Im Club 2 vom 3. März 2010 zum Thema "Johanna Dohnals Erbe: Was ist aus den Feministinnen geworden?" diskutierten bei Eva Rossmann:

  • Trautl Brandstaller, Journalistin und Feministin
  • Sibylle Hamann, Journalistin
  • Ana Tajder, Autorin "Von der Barbie zum Vibrator"
  • Isabella Meus, Designerin
  • Oliver Peter Hoffmann, Männerpartei
  • Andreas Unterberger, freier Publizist

Johanna Dohnals Erbe: Was ist aus den Feministinnen geworden?

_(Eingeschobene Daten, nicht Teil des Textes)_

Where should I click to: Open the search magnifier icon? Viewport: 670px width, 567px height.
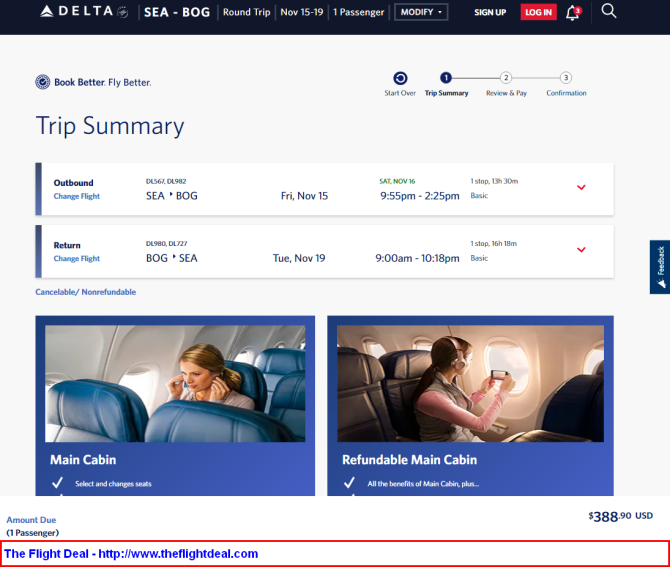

Was ist das politische Erbe Johanna Dohnas? Darüber diskutierte heute eine Runde aus unterschiedlichsten Köpfen im Club 2. Der konservative Publizist Andreas Unterberger meint, junge Männer seien die wahren Opfer der heutigen Gesellschaft und hätten daher "Identitätsprobleme". Sie müssten "Prinzessinenkleider anziehen" und "stricken lernen". Unterberger glaubt nicht, dass Frauen heute noch benachteiligt sind: "Harte Zahlen können sie - glaub ich - nicht vorlegen".

Andreas Unterberger

Für Oliver Peter Hoffmann von der "Männerpartei" sind Frauen das De-facto-Familienoberhaupt. Um dies zu veranschaulichen, zeigte er lustige Grafiken: Männer würden zwar mehr verdienen, Frauen aber mehr ausgeben.

Grafiken

Das komme daher, weil Frauen mehr unbezahlte Tätigkeiten in der Familie machen, konterte Sibylle Hamann: "In dem Moment, wo sie gleich viel einkaufen gehen wie die Frau, ist das fast alles gelöst."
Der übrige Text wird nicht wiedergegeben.